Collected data
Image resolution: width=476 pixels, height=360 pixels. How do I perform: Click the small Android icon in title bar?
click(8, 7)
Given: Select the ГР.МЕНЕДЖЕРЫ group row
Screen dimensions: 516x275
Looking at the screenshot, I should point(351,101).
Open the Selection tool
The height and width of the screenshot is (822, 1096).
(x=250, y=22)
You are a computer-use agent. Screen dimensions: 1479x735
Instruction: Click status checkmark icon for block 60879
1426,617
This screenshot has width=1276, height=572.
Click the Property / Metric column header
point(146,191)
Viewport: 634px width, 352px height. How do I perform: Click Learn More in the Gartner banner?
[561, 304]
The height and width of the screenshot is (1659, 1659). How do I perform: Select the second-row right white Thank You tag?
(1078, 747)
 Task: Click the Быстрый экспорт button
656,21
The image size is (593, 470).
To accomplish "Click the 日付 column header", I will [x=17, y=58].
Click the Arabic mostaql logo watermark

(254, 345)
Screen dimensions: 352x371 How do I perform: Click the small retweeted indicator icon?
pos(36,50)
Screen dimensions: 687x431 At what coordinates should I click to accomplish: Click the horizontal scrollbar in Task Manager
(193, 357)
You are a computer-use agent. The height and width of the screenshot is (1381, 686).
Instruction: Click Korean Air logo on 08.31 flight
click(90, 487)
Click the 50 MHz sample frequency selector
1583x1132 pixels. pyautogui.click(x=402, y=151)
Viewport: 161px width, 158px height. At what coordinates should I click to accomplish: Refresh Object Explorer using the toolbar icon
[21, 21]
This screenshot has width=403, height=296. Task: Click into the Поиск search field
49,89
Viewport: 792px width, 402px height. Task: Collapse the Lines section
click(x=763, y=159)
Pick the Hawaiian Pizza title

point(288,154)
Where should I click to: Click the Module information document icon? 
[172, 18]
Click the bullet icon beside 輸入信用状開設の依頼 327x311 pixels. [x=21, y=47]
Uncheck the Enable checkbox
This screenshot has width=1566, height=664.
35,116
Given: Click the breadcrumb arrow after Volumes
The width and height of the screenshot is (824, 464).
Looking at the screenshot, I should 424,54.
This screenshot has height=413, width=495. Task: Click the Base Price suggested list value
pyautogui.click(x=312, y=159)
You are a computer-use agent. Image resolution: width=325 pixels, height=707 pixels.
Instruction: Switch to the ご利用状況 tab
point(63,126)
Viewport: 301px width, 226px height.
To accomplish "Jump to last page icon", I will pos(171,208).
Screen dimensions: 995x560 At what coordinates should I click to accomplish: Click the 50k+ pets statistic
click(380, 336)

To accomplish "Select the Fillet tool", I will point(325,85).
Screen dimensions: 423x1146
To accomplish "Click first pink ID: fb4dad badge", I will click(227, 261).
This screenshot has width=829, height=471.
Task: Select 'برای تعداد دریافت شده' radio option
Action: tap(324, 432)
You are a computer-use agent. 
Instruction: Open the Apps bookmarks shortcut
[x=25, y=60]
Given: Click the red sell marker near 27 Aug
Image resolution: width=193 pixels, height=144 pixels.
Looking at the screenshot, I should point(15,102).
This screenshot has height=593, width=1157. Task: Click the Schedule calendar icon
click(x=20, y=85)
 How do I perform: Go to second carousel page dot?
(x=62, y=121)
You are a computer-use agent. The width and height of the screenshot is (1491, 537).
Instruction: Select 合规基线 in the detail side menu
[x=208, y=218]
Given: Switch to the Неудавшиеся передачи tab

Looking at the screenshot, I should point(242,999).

> **Required work**:
Your answer should consist solely of the lines above from the line with "The width and height of the screenshot is (824, 464)." to the line with "Given: Click the red sell marker near 27 Aug", both included, reproduced exactly.

> **Solved exercise**:
The width and height of the screenshot is (824, 464).
Looking at the screenshot, I should 424,54.
This screenshot has height=413, width=495. Task: Click the Base Price suggested list value
pyautogui.click(x=312, y=159)
You are a computer-use agent. Image resolution: width=325 pixels, height=707 pixels.
Instruction: Switch to the ご利用状況 tab
point(63,126)
Viewport: 301px width, 226px height.
To accomplish "Jump to last page icon", I will pos(171,208).
Screen dimensions: 995x560 At what coordinates should I click to accomplish: Click the 50k+ pets statistic
click(380, 336)

To accomplish "Select the Fillet tool", I will point(325,85).
Screen dimensions: 423x1146
To accomplish "Click first pink ID: fb4dad badge", I will click(227, 261).
This screenshot has width=829, height=471.
Task: Select 'برای تعداد دریافت شده' radio option
Action: tap(324, 432)
You are a computer-use agent. 
Instruction: Open the Apps bookmarks shortcut
[x=25, y=60]
Given: Click the red sell marker near 27 Aug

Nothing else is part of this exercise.